I wonder if vibrating a pot of drippings for a while before heating would cause the solder to settle underneath the sand? I am thinking of maybe a dry-washer like the gold prospectors use. Or maybe panning it with a gold pan to get rid of most of the sand first. Heating up all of the sand as well wastes a lot of propane.

RoyRogers
10-14-2009, 08:40 PM
After reading what info I could find, I started with a good sized covered CI dutch oven and a fish cooker. Found it took a couple hours to get the pot hot enough to get some metal in my pot. After experimentation I found that adding and stirring the crud bucket contents to my molten pot of drippings really cut the rendering time significantly. To my way of thinking, even though I'm cheap, I'll not render more drippings to get tin unless I have a good 20 or so lbs of previously rendered solder that I can start my pot with. With all the fumes etc. its just not worth it IMO. In the end, I got 50lbs of ingots from a ~ 110lbs full 5gal bucket.

outdoorfan
10-14-2009, 09:09 PM
After reading what info I could find, I started with a good sized covered CI dutch oven and a fish cooker. Found it took a couple hours to get the pot hot enough to get some metal in my pot. After experimentation I found that adding and stirring the crud bucket contents to my molten pot of drippings really cut the rendering time significantly. To my way of thinking, even though I'm cheap, I'll not render more drippings to get tin unless I have a good 20 or so lbs of previously rendered solder that I can start my pot with. With all the fumes etc. its just not worth it IMO. In the end, I got 50lbs of ingots from a ~ 110lbs full 5gal bucket.

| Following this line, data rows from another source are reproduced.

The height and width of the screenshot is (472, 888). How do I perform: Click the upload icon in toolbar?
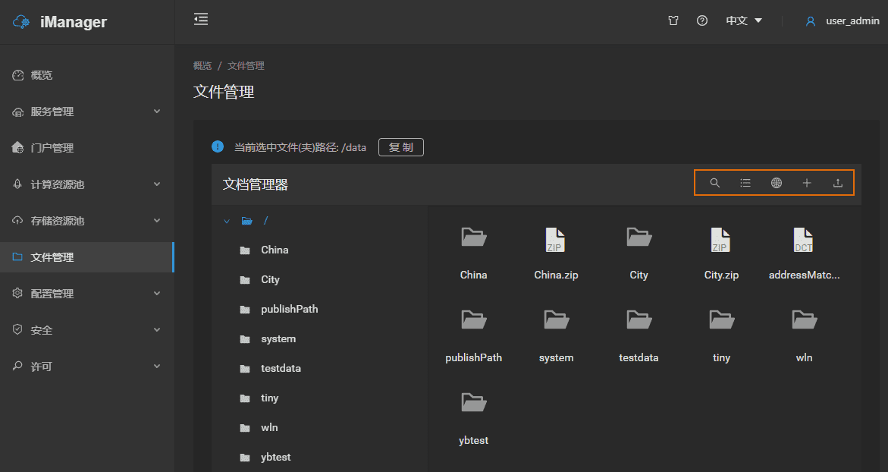(838, 183)
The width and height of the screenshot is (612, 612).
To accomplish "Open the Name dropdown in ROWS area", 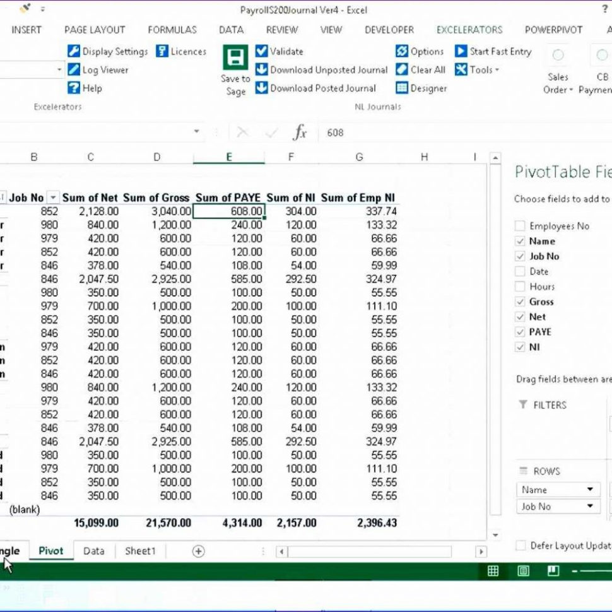I will (591, 490).
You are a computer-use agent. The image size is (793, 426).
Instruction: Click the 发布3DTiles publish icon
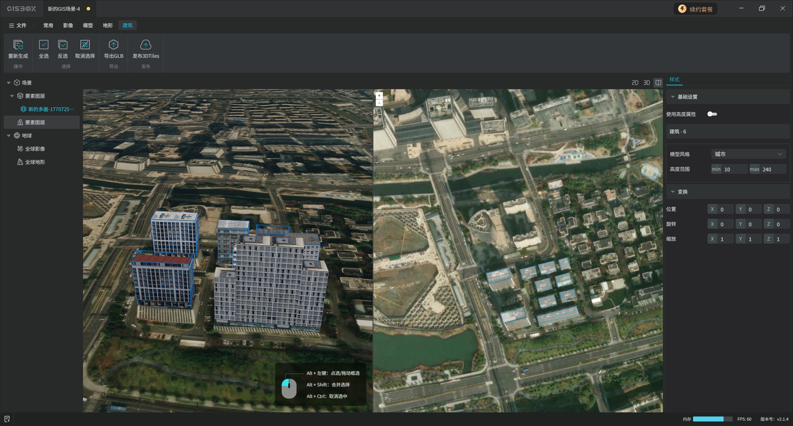(145, 45)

I'll try that next time. I think where I went wrong was that I filled the pot right from the get-go, and it took a good couple of hours, like you said, to get everything up to temperature. But because the pot was so full, it was hard to get the little pieces of molten metal to get to the bottom of the pot (and stay there). Yes, I agree that the key is to get enough molten metal in the bottom to more easily get the little pieces to mix in.

doghawg
10-14-2009, 10:11 PM
After drying in the sun for a couple of days and then picking out some of the junk I then used a fine mesh screen to sift the contents of the bucket from the radiator shop. I picked up a cheap cast iron 4 qt. "teapot" at a yard sale and rendered the drippings in there. The spout worked quite well because the solder poured out of it while the sand and junk stayed on top of the mix. I don't know if I'll mess with this stuff again.....A whole lot of fooling around for 5 1/2 lbs. of 40/60.

Crash_Corrigan
10-17-2009, 06:25 PM
I had a good source for that radiatior solder. I got about 10 gallons a month after my first visit where I got 40 gallons of sweepings.

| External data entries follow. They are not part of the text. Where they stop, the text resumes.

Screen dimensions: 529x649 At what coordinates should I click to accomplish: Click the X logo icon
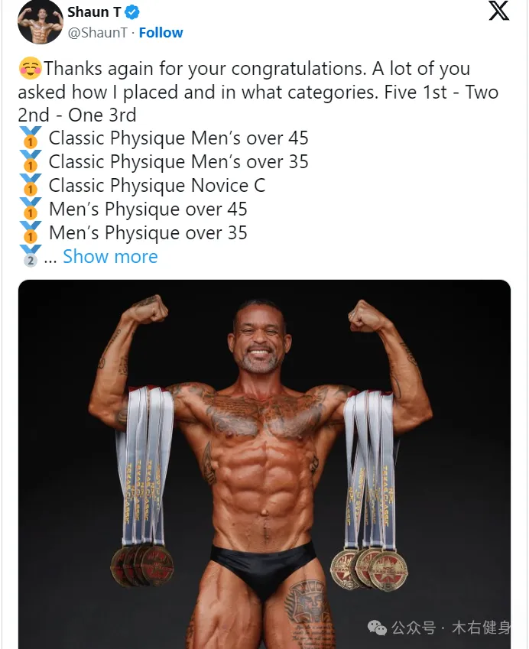coord(498,11)
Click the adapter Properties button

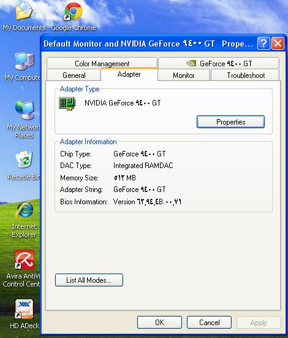pyautogui.click(x=230, y=122)
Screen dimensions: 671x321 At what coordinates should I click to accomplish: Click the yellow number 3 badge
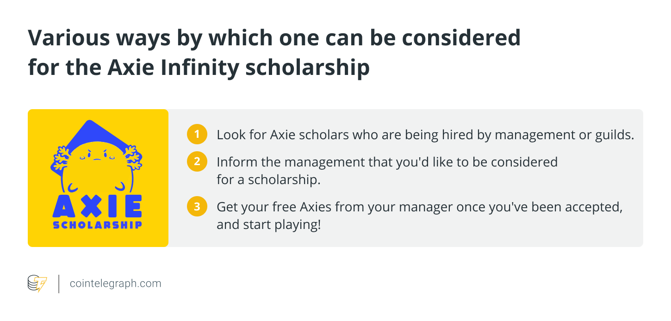(x=197, y=206)
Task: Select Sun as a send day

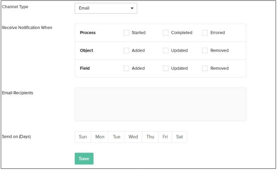Action: coord(83,137)
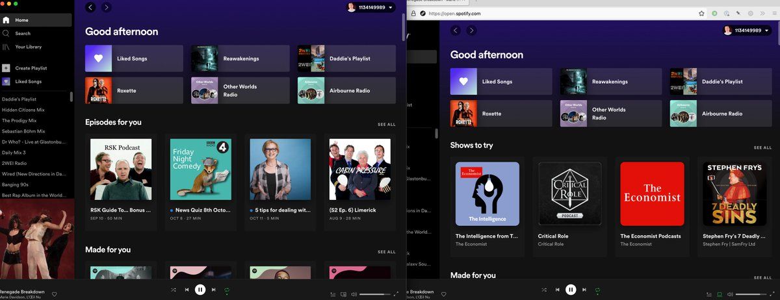Screen dimensions: 780x300
Task: Open the Critical Role podcast thumbnail
Action: (x=570, y=194)
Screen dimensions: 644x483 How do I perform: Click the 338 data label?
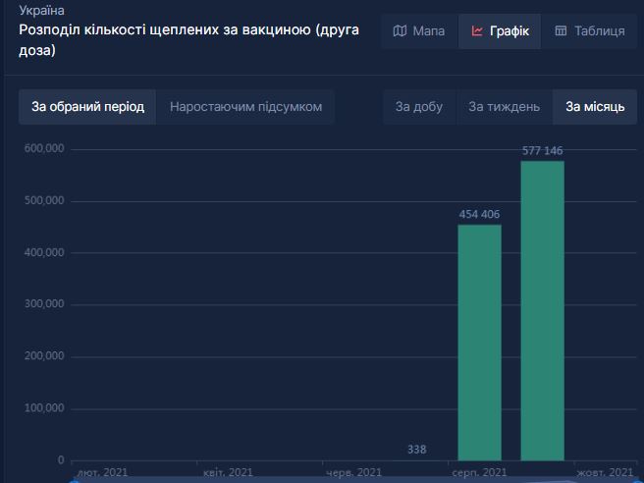coord(416,450)
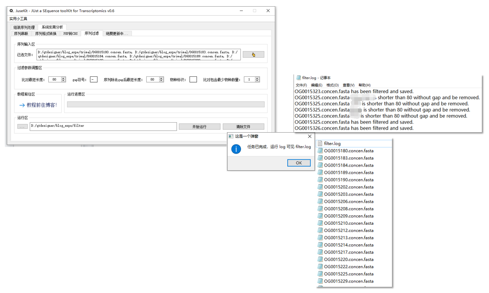Select OG0015206.concen.fasta in the file list
Viewport: 489px width, 293px height.
pos(348,201)
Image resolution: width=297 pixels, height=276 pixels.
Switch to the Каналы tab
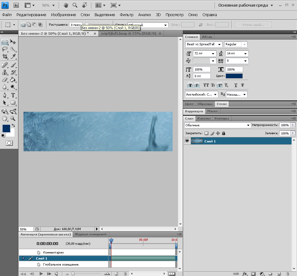[204, 119]
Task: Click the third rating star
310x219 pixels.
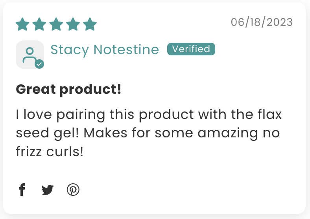Action: click(x=56, y=24)
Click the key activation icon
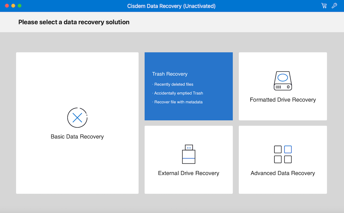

The only way I found to do it was to start out with at least an inch of melted alloy in the pot first and then add the sweepings. Yes there is a lot of dross there. About 60 to 70 % of that stuff is useless.

However if you have the time and propane you will end up with an excellent tin rich alloy which you can add to your wheelweights to get a great mix.

If I made boolits out of this alloy, that is just melted sweepings etc I ended up with very fat and light boolits that when smacked against a steel target turned into dust. Very hard. A lee 140 gr mold would turn out boolits that weighed less than 110 gr. They were difficult to size.

Consequently I just used that alloy to add to my WW's to harden it up and make my casts fill out better. I usually added 10% to 20% of this radiator alloy to my WW's and it made for great casting and a decent boolit.

Alas, here in Vegas most of today's radiators are made of plastic and he no longer has any sweepings for me to obtain.

It was hard work, took a lot of time and used a lot of propane but in the long run it was worth it.

I need to start mining the berms at my range as WW's are getting pretty dear and tough to get around here nowadays.